**Excerpt to read**
....................

Anyone have travel plans to China?
China Threatens to Execute SARS Spreaders
May 15, 10:23 AM (ET)
By CHRISTOPHER BODEEN
BEIJING (AP) - The SARS emergency worsened in Taiwan, which had its biggest one-day jump in cases Thursday, while China threatened possible execution for people who cause death or injury by deliberately spreading the disease.
The warning by China's Supreme Court, reported by the official Xinhua News Agency, appeared to be an effort to force compliance with quarantines and other restrictions. It cited existing laws with tough penalties, including a possible death penalty for even nonviolent offenses.
Police said Thursday that a doctor carrying SARS was arrested for allegedly breaking quarantine and starting an outbreak that infected more than 100 people in the northern Chinese city of Linhe - the first known arrest on charges of infecting others. He was to be charged under a law that has a maximum sentence of three years - and it was not immediately clear if the tougher penalties would apply to him.
The disease continued to wreak havoc on businesses throughout Asia. At a meeting in the Philippines, travel executives said SARS has caused more damage to the global airline industry than the Sept. 11 attacks and the war in Iraq combined. The world's airlines expect to lose more than $10 billion this year, they said.
"At no time in the history of aviation have we ever seen declines of the magnitude that we are now seeing in the Asian region as a result of SARS," said Thomas Andrew Drysdale, regional director for the International Air Transport Association.
The number of people killed by SARS climbed to at least 602 with new deaths reported Thursday. More than 7,600 have been infected.
Taiwan on Thursday reported 26 new infections - its biggest one-day jump - bringing its total number of cases to 264, with 34 deaths. And more hospitals reported possible outbreaks, widening the crisis.

....................

[Items listed in a dataset]
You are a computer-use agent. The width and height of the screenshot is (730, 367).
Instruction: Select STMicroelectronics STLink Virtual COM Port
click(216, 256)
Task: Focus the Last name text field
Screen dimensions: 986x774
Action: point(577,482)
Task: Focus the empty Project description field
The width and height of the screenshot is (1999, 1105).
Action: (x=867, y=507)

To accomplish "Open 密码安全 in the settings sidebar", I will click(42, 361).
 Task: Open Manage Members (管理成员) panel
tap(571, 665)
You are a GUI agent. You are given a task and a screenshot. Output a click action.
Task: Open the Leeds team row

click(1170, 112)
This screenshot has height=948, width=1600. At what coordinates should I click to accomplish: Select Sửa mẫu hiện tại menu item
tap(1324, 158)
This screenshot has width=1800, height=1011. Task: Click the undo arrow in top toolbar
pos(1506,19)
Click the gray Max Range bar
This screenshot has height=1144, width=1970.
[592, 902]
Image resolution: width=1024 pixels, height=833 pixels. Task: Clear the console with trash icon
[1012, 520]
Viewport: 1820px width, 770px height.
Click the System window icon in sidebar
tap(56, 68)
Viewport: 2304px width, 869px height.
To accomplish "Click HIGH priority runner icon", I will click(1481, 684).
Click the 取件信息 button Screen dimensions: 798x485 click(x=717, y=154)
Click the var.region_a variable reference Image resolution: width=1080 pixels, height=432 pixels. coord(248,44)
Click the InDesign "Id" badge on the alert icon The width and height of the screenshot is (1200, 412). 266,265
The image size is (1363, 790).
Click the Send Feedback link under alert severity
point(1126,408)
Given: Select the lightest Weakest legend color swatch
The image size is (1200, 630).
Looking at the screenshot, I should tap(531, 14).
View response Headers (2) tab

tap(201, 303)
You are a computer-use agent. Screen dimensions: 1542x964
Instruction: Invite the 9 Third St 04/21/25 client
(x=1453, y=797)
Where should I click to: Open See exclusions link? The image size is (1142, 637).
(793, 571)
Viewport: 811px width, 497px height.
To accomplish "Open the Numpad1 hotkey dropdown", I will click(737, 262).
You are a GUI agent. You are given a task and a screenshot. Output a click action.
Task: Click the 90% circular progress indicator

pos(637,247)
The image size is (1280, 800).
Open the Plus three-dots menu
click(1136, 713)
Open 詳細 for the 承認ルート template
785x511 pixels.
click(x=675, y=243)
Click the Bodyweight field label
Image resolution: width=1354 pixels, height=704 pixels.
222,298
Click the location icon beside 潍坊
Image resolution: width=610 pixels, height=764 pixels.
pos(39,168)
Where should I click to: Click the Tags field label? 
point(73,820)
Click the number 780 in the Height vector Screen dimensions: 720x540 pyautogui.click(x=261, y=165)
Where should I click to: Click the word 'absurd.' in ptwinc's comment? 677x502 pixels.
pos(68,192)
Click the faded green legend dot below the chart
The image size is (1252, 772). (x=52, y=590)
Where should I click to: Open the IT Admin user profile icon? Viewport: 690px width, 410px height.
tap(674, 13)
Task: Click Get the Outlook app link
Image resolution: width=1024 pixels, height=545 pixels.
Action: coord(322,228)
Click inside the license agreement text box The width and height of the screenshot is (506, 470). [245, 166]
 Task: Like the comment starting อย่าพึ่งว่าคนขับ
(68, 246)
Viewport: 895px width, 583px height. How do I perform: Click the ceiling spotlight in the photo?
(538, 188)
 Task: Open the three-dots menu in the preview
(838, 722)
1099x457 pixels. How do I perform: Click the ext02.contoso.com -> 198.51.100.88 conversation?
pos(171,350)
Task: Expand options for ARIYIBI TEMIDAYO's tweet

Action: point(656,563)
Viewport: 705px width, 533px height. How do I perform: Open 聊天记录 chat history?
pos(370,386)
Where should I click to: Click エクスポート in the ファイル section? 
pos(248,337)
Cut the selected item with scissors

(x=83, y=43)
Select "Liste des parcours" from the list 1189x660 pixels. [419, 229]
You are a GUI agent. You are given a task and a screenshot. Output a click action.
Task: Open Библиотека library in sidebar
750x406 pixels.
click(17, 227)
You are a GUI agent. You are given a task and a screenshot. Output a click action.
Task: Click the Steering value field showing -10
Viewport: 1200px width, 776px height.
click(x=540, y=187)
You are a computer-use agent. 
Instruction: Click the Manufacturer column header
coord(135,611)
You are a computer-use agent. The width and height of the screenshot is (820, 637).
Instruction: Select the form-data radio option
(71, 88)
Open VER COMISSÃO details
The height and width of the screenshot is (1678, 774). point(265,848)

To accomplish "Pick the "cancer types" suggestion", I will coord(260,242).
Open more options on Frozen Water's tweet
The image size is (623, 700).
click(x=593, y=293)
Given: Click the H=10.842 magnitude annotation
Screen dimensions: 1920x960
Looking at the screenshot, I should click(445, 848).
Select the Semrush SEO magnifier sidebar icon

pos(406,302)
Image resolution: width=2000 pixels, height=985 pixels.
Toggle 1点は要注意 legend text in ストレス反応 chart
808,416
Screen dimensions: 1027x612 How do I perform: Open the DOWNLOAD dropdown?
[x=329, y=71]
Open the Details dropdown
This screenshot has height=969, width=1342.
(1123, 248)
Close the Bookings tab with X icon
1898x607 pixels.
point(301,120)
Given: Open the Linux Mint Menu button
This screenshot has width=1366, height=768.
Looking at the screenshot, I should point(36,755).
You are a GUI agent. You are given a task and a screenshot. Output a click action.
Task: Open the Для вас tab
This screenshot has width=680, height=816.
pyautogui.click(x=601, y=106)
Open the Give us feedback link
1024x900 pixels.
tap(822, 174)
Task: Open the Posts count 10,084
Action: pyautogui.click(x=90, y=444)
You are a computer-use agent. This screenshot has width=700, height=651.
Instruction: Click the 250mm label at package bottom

....................

**Required work**
According to the SARS report, what is the maximum sentence under the law the arrested doctor in Linhe was to be charged under? The records were taken from a separate source.

**Your solution**
Three years.